Good work is, well, good. Great work is inherently rewarding. Do it with fun and style, and you are not a prisoner of your labor, but rather a master of your craft. If you help others along the way, either by teaching them or just by setting them up for their own success, then both life and work acquire greater meaning. None of us live forever, and we should all leave a little something behind for the good. This “rule” is one of my favorites; it’s one worth repeating and spreading around because I have experienced it with my mentor Jean Case and the team at Case Foundation. Ayekoo! Ayekoo (well done)!
As a beneficiary of the FORTUNE/State Department Global Women’s Leaders Mentoring Partnership program, I was paired with Jean Case and the Case Foundation for three weeks with expectations to learn best practices. As a young Ghanaian woman championing and equipping young girls with marketable IT skills and recruiting them into the industry, I must say that my stay at the Case Foundation has made my mission of bridging the gender digital gap a reality. The Case Foundation has opened its offices and resources to me, giving me the opportunity to meet people who believe in social entrepreneurship, people who use technology, and visits to youth centres which are actually transforming lives.
As a mentor, Jean has encouraged me to see creativity and resilience in spite of obstacles, and I have greatly admired how she leads by example. Her warmth, her smile, her knowledge and her passion has given me a deeper understanding of character building, social responsibility, work and life balance and leadership. Her self commitment and support to her team is evident in the environment that the Case Foundation provides. Every team member became a mentor to me.

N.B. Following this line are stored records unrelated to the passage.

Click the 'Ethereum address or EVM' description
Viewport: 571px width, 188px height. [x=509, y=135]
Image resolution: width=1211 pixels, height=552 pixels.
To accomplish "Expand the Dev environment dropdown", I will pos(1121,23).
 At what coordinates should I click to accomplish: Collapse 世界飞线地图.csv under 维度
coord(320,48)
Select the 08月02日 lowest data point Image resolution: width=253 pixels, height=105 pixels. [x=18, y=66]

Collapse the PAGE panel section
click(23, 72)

Four years ago, my career as a social entrepreneur began when I came across a website for POWERUP. Motivated by POWERUP's interest in bridging the digital divide, I quickly saw the need of empowering young women to bridge the gender digital gap and contribute their potential to the socio economic development of Ghana. Through partnerships and mentoring programs, I continue to look for opportunities for young girls to be IT Entrepreneurs and successful role models while contributing to the betterment of any community. As fate would have it, four years later, I meet Jean who apparently was cofounder of POWERUP. Interesting.
Prior to my arrival at the Case Foundation, I sometimes hesitated to move forward because I did not have the support and experience or skills to implement ideas. I often wondered why, with all this “Women Empowerment” and “ICT for Development” that the government cries, attention was not being paid to creating resources and recruitment strategies for more Ghanaian women to go into this lucrative sector. Much as I thought, I could only do little to have impact on the few lucky girls who I could accommodate. Being at the Case Foundation has renewed my strength, and makes me feel confident and hopeful for the future.

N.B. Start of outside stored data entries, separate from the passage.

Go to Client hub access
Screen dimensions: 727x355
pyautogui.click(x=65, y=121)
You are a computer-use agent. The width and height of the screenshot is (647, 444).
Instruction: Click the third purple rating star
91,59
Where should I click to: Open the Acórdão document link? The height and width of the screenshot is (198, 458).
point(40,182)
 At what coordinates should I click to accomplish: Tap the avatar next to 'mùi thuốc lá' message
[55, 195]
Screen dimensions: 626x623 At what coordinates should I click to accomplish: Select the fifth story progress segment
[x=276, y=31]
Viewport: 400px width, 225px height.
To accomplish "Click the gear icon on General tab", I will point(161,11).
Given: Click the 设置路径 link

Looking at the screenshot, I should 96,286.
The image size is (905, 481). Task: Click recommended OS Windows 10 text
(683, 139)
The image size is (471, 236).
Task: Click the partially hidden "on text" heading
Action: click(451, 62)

I have experienced how public/private partnerships, fundraising strategies, the social media, the millennial, social innovations, team work and inspiration of young women at the Case Foundation using technology for social good.

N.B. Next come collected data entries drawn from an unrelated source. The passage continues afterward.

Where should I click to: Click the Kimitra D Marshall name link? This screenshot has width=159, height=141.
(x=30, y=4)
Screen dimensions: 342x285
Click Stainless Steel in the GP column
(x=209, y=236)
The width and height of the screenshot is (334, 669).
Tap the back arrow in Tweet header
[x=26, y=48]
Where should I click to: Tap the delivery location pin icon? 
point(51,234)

Knowing Jean is synonymous with opportunity. I shared with her my goals and she shared with me the current reality, best practices and case studies. She has encouraged and listened to me. We have had fun and shared great laughter. There are so many similarities, it is unbelievable. To have her view me as an able body that can create a difference is a feeling that propels me beyond pride and admiration. I am also so proud to have Michael and Kristin as my coaches.
I will demonstrate commitment and will be a profound inspiration to young girls and society. I leave here better equipped to run social entrepreneurship programs, help develop an understanding of the use and management of Web 2.0 tools and other technologies, such as mobile phones, and continue to build female IT entrepreneurs and workers in Ghana.
There are no words for the gratitude I have for the Case Foundation, its partners, the US State Department, Fortune, Vital Voices, the US Embassy in Ghana, my family and of course to all well wishers who are assisting Ghana in its development. Thank you for supporting the FORTUNE/State Department Global Women’s Leaders Mentoring Partnership.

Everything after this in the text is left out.